Copy the entries exactly, leaving out nothing.

[Source information Boundary: Start]

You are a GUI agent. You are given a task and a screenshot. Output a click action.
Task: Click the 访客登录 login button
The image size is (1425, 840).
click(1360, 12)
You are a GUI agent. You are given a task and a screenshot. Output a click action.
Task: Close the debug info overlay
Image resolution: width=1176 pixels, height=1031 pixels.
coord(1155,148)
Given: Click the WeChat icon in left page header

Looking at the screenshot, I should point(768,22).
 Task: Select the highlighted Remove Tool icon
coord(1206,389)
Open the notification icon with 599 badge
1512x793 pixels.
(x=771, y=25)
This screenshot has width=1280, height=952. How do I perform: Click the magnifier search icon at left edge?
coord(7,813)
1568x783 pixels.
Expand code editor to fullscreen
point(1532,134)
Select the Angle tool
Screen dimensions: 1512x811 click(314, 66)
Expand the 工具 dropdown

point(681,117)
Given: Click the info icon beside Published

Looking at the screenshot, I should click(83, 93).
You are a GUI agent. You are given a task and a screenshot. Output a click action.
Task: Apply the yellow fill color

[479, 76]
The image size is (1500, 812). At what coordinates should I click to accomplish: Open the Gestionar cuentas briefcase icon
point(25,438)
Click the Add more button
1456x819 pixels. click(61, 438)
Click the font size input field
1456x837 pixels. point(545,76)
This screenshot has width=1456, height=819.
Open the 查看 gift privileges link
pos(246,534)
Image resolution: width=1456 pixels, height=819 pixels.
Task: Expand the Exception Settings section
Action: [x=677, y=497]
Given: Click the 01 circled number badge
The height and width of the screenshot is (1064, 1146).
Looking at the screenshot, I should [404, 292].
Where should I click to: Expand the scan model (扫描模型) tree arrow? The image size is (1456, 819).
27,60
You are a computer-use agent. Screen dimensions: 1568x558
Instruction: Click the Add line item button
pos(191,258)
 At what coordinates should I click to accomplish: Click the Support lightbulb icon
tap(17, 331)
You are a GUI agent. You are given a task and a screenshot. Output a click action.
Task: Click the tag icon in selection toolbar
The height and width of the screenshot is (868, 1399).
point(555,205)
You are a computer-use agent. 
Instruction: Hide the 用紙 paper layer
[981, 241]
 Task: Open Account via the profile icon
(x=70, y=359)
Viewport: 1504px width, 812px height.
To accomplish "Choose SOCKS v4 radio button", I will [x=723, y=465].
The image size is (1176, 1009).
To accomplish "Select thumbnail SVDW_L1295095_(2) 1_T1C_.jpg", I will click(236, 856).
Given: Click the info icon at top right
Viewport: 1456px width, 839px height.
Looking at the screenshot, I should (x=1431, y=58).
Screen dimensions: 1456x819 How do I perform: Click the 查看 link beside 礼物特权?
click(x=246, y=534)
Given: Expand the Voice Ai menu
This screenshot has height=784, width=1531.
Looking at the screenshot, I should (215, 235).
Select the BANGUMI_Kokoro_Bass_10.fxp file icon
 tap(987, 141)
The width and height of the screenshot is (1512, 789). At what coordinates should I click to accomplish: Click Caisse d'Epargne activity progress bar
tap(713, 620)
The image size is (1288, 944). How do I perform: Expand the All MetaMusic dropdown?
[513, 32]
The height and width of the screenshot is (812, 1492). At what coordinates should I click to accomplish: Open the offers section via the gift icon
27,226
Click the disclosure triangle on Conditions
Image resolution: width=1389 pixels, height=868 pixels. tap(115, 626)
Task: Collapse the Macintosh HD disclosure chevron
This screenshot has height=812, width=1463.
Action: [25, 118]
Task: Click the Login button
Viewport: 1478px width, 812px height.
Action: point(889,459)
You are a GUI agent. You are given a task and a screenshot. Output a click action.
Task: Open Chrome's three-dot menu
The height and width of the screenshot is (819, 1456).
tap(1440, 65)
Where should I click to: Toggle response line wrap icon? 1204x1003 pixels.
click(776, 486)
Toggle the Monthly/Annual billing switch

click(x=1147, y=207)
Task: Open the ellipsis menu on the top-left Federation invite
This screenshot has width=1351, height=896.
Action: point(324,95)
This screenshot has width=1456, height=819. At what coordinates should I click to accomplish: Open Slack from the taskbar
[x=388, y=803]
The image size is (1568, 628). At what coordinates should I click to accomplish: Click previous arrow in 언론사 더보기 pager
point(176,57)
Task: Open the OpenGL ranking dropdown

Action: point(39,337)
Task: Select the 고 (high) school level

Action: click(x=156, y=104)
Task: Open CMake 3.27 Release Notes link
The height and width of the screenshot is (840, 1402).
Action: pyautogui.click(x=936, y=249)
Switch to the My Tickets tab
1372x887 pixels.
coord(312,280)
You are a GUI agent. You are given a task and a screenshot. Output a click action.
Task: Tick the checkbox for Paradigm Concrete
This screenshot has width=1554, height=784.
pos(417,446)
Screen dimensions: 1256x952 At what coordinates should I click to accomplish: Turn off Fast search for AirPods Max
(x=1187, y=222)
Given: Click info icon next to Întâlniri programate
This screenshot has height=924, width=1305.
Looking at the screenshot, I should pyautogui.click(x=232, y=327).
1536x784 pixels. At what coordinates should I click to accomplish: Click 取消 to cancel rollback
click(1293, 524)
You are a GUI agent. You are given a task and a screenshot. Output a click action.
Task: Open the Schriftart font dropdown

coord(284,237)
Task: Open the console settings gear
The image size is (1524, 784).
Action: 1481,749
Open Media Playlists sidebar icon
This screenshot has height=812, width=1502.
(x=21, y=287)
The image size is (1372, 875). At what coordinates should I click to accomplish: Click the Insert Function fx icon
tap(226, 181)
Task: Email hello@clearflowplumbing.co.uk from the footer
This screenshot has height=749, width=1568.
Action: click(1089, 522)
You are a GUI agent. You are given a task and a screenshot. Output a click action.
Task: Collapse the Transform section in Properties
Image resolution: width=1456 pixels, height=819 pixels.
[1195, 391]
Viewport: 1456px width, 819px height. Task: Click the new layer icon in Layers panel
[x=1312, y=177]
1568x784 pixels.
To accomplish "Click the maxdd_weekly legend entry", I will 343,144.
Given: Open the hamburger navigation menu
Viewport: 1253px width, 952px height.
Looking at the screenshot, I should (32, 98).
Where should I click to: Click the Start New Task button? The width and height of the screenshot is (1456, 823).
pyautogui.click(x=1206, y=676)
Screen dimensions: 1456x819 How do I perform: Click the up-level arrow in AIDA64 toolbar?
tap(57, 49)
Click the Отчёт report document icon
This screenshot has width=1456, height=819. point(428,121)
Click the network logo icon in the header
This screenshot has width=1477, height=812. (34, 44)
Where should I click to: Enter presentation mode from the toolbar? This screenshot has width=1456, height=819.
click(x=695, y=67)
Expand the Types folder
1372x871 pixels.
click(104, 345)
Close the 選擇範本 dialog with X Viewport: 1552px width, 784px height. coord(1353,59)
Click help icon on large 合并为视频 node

[Source information Boundary: End]

Task solution:
You are a GUI agent. You are given a task and a screenshot. Output a click action.
Task: Click the 访客登录 login button
The image size is (1425, 840).
click(1360, 12)
You are a GUI agent. You are given a task and a screenshot. Output a click action.
Task: Close the debug info overlay
Image resolution: width=1176 pixels, height=1031 pixels.
coord(1155,148)
Given: Click the WeChat icon in left page header

Looking at the screenshot, I should point(768,22).
 Task: Select the highlighted Remove Tool icon
coord(1206,389)
Open the notification icon with 599 badge
1512x793 pixels.
(x=771, y=25)
This screenshot has width=1280, height=952. How do I perform: Click the magnifier search icon at left edge?
coord(7,813)
1568x783 pixels.
Expand code editor to fullscreen
point(1532,134)
Select the Angle tool
Screen dimensions: 1512x811 click(314, 66)
Expand the 工具 dropdown

point(681,117)
Given: Click the info icon beside Published

Looking at the screenshot, I should click(83, 93).
You are a GUI agent. You are given a task and a screenshot. Output a click action.
Task: Apply the yellow fill color

[479, 76]
The image size is (1500, 812). At what coordinates should I click to accomplish: Open the Gestionar cuentas briefcase icon
point(25,438)
Click the Add more button
1456x819 pixels. click(61, 438)
Click the font size input field
1456x837 pixels. point(545,76)
This screenshot has width=1456, height=819.
Open the 查看 gift privileges link
pos(246,534)
Image resolution: width=1456 pixels, height=819 pixels.
Task: Expand the Exception Settings section
Action: [x=677, y=497]
Given: Click the 01 circled number badge
The height and width of the screenshot is (1064, 1146).
Looking at the screenshot, I should [404, 292].
Where should I click to: Expand the scan model (扫描模型) tree arrow? The image size is (1456, 819).
27,60
You are a computer-use agent. Screen dimensions: 1568x558
Instruction: Click the Add line item button
pos(191,258)
 At what coordinates should I click to accomplish: Click the Support lightbulb icon
tap(17, 331)
You are a GUI agent. You are given a task and a screenshot. Output a click action.
Task: Click the tag icon in selection toolbar
The height and width of the screenshot is (868, 1399).
point(555,205)
You are a computer-use agent. 
Instruction: Hide the 用紙 paper layer
[981, 241]
 Task: Open Account via the profile icon
(x=70, y=359)
Viewport: 1504px width, 812px height.
To accomplish "Choose SOCKS v4 radio button", I will [x=723, y=465].
The image size is (1176, 1009).
To accomplish "Select thumbnail SVDW_L1295095_(2) 1_T1C_.jpg", I will click(236, 856).
Given: Click the info icon at top right
Viewport: 1456px width, 839px height.
Looking at the screenshot, I should (x=1431, y=58).
Screen dimensions: 1456x819 How do I perform: Click the 查看 link beside 礼物特权?
click(x=246, y=534)
Given: Expand the Voice Ai menu
This screenshot has height=784, width=1531.
Looking at the screenshot, I should (215, 235).
Select the BANGUMI_Kokoro_Bass_10.fxp file icon
 tap(987, 141)
The width and height of the screenshot is (1512, 789). At what coordinates should I click to accomplish: Click Caisse d'Epargne activity progress bar
tap(713, 620)
The image size is (1288, 944). How do I perform: Expand the All MetaMusic dropdown?
[513, 32]
The height and width of the screenshot is (812, 1492). At what coordinates should I click to accomplish: Open the offers section via the gift icon
27,226
Click the disclosure triangle on Conditions
Image resolution: width=1389 pixels, height=868 pixels. tap(115, 626)
Task: Collapse the Macintosh HD disclosure chevron
This screenshot has height=812, width=1463.
Action: [25, 118]
Task: Click the Login button
Viewport: 1478px width, 812px height.
Action: point(889,459)
You are a GUI agent. You are given a task and a screenshot. Output a click action.
Task: Open Chrome's three-dot menu
The height and width of the screenshot is (819, 1456).
tap(1440, 65)
Where should I click to: Toggle response line wrap icon? 1204x1003 pixels.
click(776, 486)
Toggle the Monthly/Annual billing switch

click(x=1147, y=207)
Task: Open the ellipsis menu on the top-left Federation invite
This screenshot has width=1351, height=896.
Action: point(324,95)
This screenshot has width=1456, height=819. At what coordinates should I click to accomplish: Open Slack from the taskbar
[x=388, y=803]
The image size is (1568, 628). At what coordinates should I click to accomplish: Click previous arrow in 언론사 더보기 pager
point(176,57)
Task: Open the OpenGL ranking dropdown

Action: point(39,337)
Task: Select the 고 (high) school level

Action: click(x=156, y=104)
Task: Open CMake 3.27 Release Notes link
The height and width of the screenshot is (840, 1402).
Action: pyautogui.click(x=936, y=249)
Switch to the My Tickets tab
1372x887 pixels.
coord(312,280)
You are a GUI agent. You are given a task and a screenshot. Output a click action.
Task: Tick the checkbox for Paradigm Concrete
This screenshot has width=1554, height=784.
pos(417,446)
Screen dimensions: 1256x952 At what coordinates should I click to accomplish: Turn off Fast search for AirPods Max
(x=1187, y=222)
Given: Click info icon next to Întâlniri programate
This screenshot has height=924, width=1305.
Looking at the screenshot, I should pyautogui.click(x=232, y=327).
1536x784 pixels. At what coordinates should I click to accomplish: Click 取消 to cancel rollback
click(1293, 524)
You are a GUI agent. You are given a task and a screenshot. Output a click action.
Task: Open the Schriftart font dropdown

coord(284,237)
Task: Open the console settings gear
The image size is (1524, 784).
Action: 1481,749
Open Media Playlists sidebar icon
This screenshot has height=812, width=1502.
(x=21, y=287)
The image size is (1372, 875). At what coordinates should I click to accomplish: Click the Insert Function fx icon
tap(226, 181)
Task: Email hello@clearflowplumbing.co.uk from the footer
This screenshot has height=749, width=1568.
Action: click(1089, 522)
You are a GUI agent. You are given a task and a screenshot. Output a click action.
Task: Collapse the Transform section in Properties
Image resolution: width=1456 pixels, height=819 pixels.
[1195, 391]
Viewport: 1456px width, 819px height. Task: Click the new layer icon in Layers panel
[x=1312, y=177]
1568x784 pixels.
To accomplish "Click the maxdd_weekly legend entry", I will 343,144.
Given: Open the hamburger navigation menu
Viewport: 1253px width, 952px height.
Looking at the screenshot, I should (32, 98).
Where should I click to: Click the Start New Task button? The width and height of the screenshot is (1456, 823).
pyautogui.click(x=1206, y=676)
Screen dimensions: 1456x819 How do I perform: Click the up-level arrow in AIDA64 toolbar?
tap(57, 49)
Click the Отчёт report document icon
This screenshot has width=1456, height=819. point(428,121)
Click the network logo icon in the header
This screenshot has width=1477, height=812. (34, 44)
Where should I click to: Enter presentation mode from the toolbar? This screenshot has width=1456, height=819.
click(x=695, y=67)
Expand the Types folder
1372x871 pixels.
click(104, 345)
Close the 選擇範本 dialog with X Viewport: 1552px width, 784px height. coord(1353,59)
Click help icon on large 合并为视频 node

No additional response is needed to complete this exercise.